The input: Begin

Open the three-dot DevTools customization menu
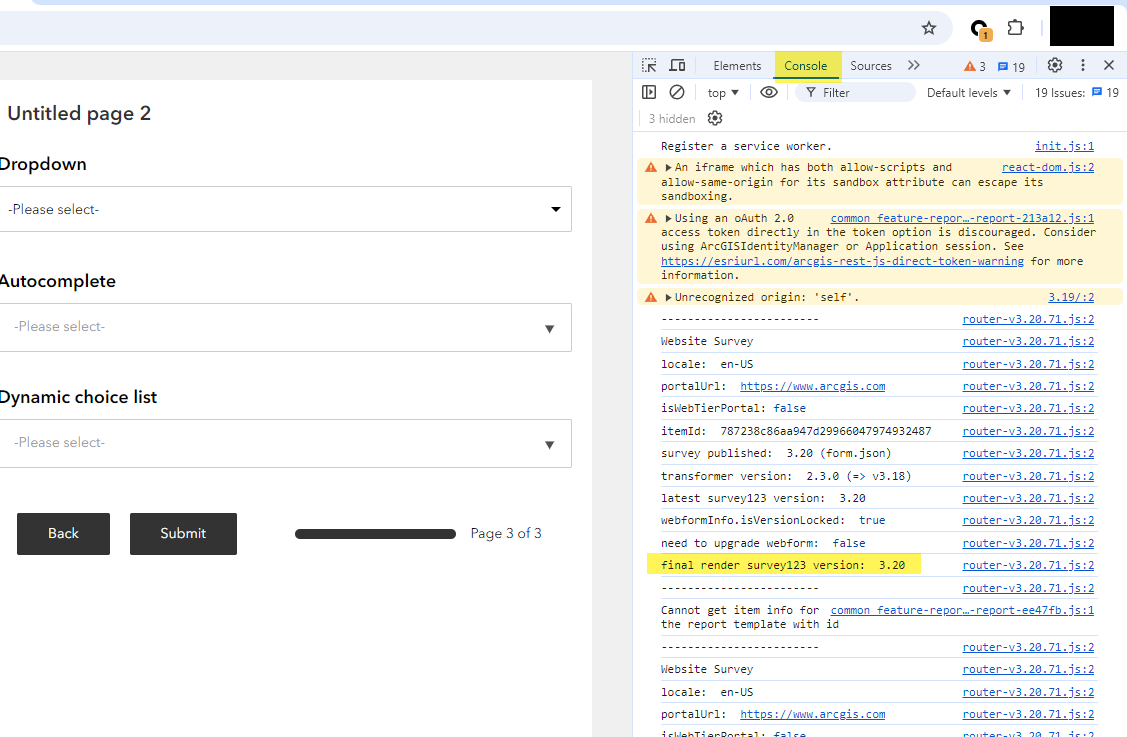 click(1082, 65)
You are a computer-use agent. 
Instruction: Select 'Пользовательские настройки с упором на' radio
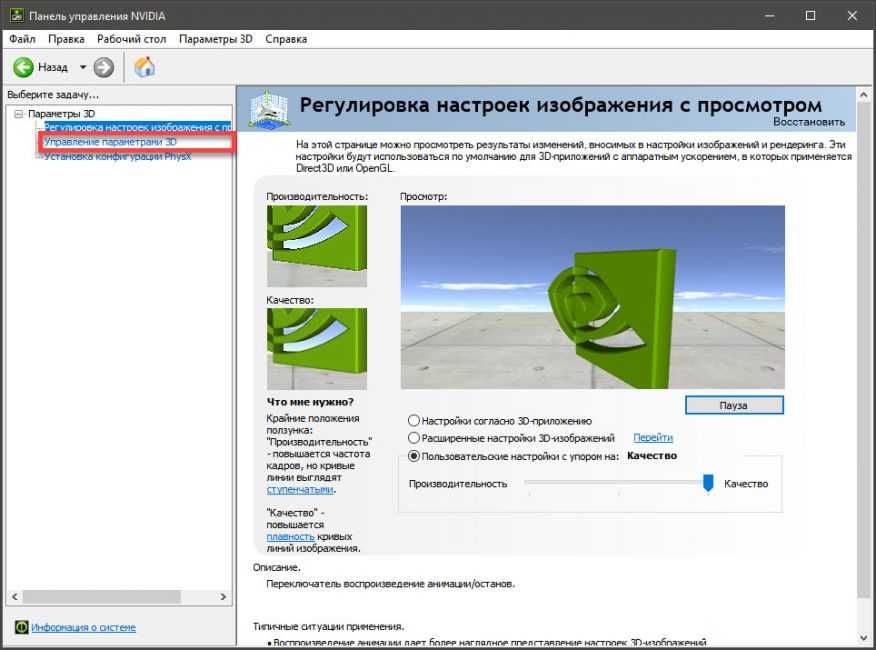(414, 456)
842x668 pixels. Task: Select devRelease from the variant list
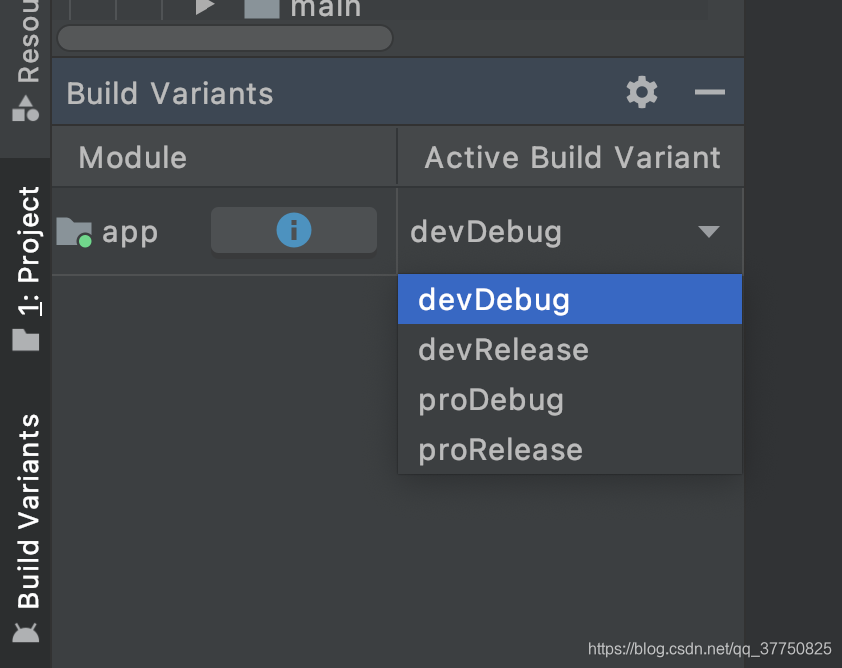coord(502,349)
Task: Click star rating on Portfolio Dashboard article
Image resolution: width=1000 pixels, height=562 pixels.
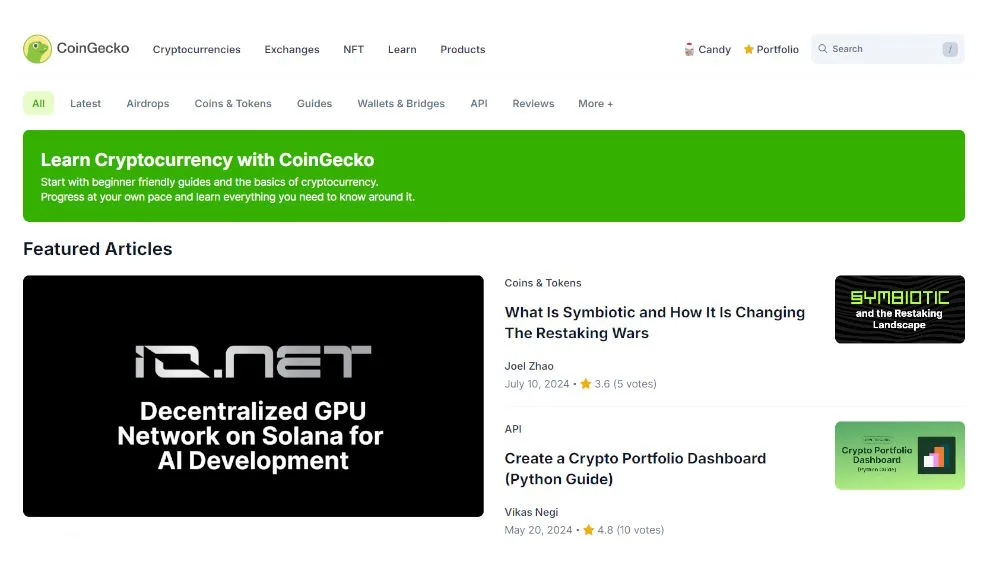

The input: End

| The task |
An exact repeat of all the data is required, pictures excluded.

| Solution to this problem |
Open the three-dot DevTools customization menu
 click(1082, 65)
You are a computer-use agent. 
Instruction: Select 'Пользовательские настройки с упором на' radio
(414, 456)
842x668 pixels. Task: Select devRelease from the variant list
coord(502,349)
Task: Click star rating on Portfolio Dashboard article
Image resolution: width=1000 pixels, height=562 pixels.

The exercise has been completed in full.